In 2017, the Louisiana state legislature passed a comprehensive set of bills aimed at reforming the state’s criminal justice system. Accruing widespread support, this initiative marked a major drive by Gov. John Bel Edwards’ administration to address Louisiana’s long-standing criminal justice woes. Primarily focusing on nonviolent offenders, the legislative package began to replace a paradigm of punishment with a more humanistic justice system. As Louisiana prepares to enter the gubernatorial election cycle, potential candidates must commit themselves toward similarly socially conscious criminal justice reform.
The series of bills, signed by Edwards and sponsored by a bipartisan collection of lawmakers, implemented a series of policy reforms supported by a wide array of Louisiana society. Passing in the Republican-held state legislature, the various reforms were backed by business groups, law enforcement agencies and conservative criminal justice reform advocates alike. This widespread support has demonstrated the depoliticization of these issues, a welcome sign. On the national level, a polarized Congress joined last December to sign the FIRST STEP Act, with even the self-proclaimed “law-and-order” president signing onto major legislation reducing federal drug sentences.
The 10 bills signed into law were comprehensive in scope. Reducing the system’s reliance on punitive prison sentences, the reforms reduce both penalties for habitual offenders and sentencing terms, instead increasing parole and probation eligibility as well as opening drug courts.
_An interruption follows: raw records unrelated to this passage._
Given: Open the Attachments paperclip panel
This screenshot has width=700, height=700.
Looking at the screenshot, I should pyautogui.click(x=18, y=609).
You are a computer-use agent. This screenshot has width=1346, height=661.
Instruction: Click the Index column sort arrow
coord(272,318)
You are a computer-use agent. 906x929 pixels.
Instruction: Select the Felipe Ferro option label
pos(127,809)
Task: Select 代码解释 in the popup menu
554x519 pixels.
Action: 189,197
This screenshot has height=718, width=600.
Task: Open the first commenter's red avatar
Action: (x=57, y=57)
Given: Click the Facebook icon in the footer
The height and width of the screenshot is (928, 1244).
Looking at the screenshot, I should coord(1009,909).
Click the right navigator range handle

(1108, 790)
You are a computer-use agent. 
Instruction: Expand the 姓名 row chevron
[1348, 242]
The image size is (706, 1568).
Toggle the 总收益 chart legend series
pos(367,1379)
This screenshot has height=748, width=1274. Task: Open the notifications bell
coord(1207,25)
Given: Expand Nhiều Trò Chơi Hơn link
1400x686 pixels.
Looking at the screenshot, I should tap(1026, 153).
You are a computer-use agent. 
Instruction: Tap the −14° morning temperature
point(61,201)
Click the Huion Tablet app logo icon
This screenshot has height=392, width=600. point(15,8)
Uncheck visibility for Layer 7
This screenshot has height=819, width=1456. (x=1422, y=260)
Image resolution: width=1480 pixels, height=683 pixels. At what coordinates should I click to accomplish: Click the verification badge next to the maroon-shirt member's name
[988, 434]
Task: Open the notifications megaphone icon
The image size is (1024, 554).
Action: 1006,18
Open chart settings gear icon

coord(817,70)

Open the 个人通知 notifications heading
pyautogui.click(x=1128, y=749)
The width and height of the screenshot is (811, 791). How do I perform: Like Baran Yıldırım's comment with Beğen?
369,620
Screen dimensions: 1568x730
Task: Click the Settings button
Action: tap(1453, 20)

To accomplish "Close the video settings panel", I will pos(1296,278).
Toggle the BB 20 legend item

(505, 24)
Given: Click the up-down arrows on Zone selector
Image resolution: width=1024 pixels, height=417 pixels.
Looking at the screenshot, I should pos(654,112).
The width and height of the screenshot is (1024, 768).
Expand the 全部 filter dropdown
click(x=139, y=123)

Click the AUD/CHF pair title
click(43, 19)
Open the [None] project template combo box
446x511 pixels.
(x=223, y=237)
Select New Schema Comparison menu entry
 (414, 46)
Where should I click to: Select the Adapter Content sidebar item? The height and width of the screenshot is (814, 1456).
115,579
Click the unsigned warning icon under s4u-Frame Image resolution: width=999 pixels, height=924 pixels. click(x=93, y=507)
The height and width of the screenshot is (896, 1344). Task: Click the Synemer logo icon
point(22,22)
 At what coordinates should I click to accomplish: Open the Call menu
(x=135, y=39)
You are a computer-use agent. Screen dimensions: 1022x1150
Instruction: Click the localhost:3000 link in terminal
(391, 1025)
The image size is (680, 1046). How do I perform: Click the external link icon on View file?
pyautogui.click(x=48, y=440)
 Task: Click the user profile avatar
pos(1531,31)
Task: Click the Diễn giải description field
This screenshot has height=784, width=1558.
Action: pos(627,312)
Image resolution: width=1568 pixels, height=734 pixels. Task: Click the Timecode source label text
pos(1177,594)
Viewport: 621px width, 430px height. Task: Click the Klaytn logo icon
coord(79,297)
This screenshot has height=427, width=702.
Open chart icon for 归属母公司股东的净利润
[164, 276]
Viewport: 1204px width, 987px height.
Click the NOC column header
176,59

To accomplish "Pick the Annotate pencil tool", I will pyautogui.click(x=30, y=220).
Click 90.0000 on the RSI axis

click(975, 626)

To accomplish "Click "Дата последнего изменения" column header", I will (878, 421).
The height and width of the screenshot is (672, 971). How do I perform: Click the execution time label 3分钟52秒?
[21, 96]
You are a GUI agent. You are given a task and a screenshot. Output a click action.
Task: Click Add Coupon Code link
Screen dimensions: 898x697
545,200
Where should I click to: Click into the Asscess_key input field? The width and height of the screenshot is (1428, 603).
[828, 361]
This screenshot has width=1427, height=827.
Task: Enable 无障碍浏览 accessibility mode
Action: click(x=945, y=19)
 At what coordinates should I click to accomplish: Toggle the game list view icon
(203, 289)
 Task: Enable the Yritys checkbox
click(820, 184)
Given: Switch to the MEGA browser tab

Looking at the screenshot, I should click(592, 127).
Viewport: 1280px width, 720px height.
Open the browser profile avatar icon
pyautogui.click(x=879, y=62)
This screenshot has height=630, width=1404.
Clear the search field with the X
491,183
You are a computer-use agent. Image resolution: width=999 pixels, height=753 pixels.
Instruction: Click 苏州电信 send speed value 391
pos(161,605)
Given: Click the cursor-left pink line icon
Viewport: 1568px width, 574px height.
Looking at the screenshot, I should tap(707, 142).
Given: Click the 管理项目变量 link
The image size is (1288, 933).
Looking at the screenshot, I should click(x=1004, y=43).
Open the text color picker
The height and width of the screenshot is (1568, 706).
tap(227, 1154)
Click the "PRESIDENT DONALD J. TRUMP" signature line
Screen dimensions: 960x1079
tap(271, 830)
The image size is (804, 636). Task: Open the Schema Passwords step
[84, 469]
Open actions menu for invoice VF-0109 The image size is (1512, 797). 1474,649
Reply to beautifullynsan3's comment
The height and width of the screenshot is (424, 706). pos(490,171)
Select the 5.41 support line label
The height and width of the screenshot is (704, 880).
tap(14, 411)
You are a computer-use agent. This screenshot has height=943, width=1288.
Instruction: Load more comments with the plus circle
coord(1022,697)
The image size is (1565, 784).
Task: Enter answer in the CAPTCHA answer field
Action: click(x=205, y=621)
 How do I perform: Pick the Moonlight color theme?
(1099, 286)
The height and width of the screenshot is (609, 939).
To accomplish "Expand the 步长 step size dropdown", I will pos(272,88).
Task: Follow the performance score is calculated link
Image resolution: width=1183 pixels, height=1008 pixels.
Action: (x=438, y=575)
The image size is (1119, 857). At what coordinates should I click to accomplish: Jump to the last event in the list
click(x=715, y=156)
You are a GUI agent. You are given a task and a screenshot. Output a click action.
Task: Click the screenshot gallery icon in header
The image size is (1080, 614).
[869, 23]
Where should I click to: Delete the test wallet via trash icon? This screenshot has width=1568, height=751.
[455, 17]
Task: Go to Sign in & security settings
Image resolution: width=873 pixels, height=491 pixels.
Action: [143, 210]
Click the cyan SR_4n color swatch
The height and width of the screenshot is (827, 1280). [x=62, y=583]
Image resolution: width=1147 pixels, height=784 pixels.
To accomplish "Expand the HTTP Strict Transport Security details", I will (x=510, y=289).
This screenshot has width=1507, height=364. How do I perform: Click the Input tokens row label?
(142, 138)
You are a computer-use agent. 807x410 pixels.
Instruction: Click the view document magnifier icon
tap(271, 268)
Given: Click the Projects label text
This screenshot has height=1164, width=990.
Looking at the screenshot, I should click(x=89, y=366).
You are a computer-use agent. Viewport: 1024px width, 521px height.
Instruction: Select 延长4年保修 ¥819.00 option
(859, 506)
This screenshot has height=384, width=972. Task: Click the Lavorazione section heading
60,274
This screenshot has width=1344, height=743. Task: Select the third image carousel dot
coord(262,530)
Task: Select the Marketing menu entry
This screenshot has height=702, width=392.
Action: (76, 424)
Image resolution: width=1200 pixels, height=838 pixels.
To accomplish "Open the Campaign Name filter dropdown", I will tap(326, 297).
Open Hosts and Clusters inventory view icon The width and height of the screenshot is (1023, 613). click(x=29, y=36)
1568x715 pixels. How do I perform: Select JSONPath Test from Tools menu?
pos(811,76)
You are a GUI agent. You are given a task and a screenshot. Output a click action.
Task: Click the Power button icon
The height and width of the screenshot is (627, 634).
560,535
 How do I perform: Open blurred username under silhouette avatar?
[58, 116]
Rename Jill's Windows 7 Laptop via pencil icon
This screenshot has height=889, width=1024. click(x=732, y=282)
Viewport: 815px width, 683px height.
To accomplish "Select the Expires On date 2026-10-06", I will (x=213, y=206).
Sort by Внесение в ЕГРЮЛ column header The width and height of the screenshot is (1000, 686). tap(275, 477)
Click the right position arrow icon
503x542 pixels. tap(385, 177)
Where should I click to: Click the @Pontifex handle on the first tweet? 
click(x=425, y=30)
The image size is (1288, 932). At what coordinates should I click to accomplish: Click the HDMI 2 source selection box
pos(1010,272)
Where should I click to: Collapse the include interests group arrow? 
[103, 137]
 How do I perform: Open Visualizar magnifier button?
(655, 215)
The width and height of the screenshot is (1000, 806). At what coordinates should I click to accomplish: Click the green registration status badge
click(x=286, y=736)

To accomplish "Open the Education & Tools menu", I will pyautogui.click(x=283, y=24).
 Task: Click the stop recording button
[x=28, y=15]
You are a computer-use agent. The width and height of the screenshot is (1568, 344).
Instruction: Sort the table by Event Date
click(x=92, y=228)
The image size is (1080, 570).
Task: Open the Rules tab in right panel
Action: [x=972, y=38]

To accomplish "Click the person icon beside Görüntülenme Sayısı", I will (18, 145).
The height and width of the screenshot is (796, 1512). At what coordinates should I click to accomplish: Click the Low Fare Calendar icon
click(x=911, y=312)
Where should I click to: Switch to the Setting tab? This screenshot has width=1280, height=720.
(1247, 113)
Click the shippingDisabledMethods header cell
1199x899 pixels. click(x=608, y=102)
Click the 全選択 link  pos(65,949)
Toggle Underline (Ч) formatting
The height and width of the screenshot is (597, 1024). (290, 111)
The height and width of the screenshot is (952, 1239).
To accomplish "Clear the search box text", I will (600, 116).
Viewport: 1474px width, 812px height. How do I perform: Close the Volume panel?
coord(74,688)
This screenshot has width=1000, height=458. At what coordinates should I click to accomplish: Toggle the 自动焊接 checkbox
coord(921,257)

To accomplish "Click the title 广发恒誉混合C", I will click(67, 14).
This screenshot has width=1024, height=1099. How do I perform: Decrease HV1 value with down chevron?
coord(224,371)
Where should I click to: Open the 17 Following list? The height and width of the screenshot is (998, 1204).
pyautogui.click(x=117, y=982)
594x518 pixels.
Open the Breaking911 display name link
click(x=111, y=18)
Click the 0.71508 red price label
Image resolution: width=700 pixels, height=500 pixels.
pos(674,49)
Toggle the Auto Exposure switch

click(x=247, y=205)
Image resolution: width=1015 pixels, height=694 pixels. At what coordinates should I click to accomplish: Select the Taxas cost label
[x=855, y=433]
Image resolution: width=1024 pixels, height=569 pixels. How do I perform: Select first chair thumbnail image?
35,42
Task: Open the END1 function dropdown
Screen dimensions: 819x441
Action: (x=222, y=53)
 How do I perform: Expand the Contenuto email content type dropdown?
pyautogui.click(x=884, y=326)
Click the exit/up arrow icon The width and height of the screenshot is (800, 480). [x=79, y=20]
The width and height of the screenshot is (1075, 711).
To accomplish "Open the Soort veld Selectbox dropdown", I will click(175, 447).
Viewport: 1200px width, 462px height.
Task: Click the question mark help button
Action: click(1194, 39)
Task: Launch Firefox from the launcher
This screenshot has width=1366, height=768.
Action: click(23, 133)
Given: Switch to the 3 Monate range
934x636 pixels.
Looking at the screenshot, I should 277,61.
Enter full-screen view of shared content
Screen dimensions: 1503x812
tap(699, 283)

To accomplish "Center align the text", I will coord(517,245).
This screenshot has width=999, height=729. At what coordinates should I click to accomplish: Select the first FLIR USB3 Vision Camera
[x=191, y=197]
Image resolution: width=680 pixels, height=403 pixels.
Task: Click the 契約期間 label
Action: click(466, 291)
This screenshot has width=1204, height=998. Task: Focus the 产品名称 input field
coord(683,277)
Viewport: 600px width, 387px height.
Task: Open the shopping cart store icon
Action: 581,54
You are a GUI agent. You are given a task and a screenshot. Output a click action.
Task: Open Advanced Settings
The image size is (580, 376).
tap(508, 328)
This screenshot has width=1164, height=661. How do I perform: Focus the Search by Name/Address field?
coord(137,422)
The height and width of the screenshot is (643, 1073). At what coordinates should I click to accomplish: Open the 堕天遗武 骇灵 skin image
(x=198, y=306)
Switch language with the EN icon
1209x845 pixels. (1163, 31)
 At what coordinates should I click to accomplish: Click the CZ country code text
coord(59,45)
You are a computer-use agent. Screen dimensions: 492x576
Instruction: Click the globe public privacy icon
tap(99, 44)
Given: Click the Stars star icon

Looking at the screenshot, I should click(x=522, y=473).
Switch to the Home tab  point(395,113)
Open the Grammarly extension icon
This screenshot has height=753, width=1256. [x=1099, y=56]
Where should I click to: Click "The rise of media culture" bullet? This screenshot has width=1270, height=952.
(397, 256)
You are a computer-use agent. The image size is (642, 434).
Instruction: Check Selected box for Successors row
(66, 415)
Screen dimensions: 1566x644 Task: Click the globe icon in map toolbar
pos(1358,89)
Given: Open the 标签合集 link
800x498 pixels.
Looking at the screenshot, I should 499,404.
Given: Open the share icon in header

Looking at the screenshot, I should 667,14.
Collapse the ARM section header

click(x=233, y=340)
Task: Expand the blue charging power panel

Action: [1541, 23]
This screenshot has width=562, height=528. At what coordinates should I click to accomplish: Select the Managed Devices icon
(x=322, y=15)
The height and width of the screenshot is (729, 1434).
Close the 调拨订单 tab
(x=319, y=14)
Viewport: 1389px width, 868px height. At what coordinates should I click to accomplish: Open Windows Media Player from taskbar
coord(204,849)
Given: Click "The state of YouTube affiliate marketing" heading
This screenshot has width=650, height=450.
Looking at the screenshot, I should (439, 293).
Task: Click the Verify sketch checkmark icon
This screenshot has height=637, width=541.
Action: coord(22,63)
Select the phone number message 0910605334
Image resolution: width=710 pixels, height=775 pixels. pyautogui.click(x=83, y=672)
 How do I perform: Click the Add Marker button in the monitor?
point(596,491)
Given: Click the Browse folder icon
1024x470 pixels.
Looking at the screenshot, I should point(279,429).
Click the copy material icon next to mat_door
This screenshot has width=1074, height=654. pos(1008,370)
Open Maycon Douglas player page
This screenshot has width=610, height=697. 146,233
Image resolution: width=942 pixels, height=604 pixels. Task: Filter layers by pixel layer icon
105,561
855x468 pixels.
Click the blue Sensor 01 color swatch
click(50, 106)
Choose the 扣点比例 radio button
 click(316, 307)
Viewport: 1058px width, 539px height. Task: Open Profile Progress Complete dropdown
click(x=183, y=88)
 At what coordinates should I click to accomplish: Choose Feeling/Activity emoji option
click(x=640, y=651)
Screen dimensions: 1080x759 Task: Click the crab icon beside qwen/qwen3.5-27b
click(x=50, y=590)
Furthermore, the legislation facilitates the re-entry of formerly incarcerated persons into society by reducing the financial burdens of incarceration and eliminating obstacles to employment and public assistance. These efforts have already borne noteworthy results, ceding Louisiana’s title as the carceral capital of the U.S. to Oklahoma. Moreover, the state has yielded $14 million in savings from the reforms, proving that these reforms have been both a moral and financial success.
Despite its initial success, however, the recent reforms still leave much to be desired from Louisiana’s bloated criminal justice system. In 2015, 30 percent of Louisianans were in jail because they could not afford bail. A 2017 state auditor’s report revealed that the state frequently incarcerates people long past their release date. For inmates detained up to three years past their release date, these individuals are denied the liberty to which they, like the rest of us, are due. Thefts as grotesque as any other, these stories showcase a system still in desperate need of reform.
Therefore, as Louisianans prepare for the 2019 election cycle, we must not relegate these concerns to the back of our collective conscience. The power to imprison, depriving our fellow citizens of their liberty, is the most serious power held by the state, and it should never be used lightly. Unfortunately, political provocateurs have harped upon the issue to reverse the 2017 reforms and hinder future progress, peddling in the fear and dehumanization of our fellow citizens. With a slate of statewide offices on the ballot this year, most notably the races for attorney general and governor, these fragile gains are at risk. Louisianans, however, must hold candidates accountable to a platform supporting both the recent and future reforms of a failing system. Our responsibility to our fellow citizens, incarcerated or otherwise, demands no less.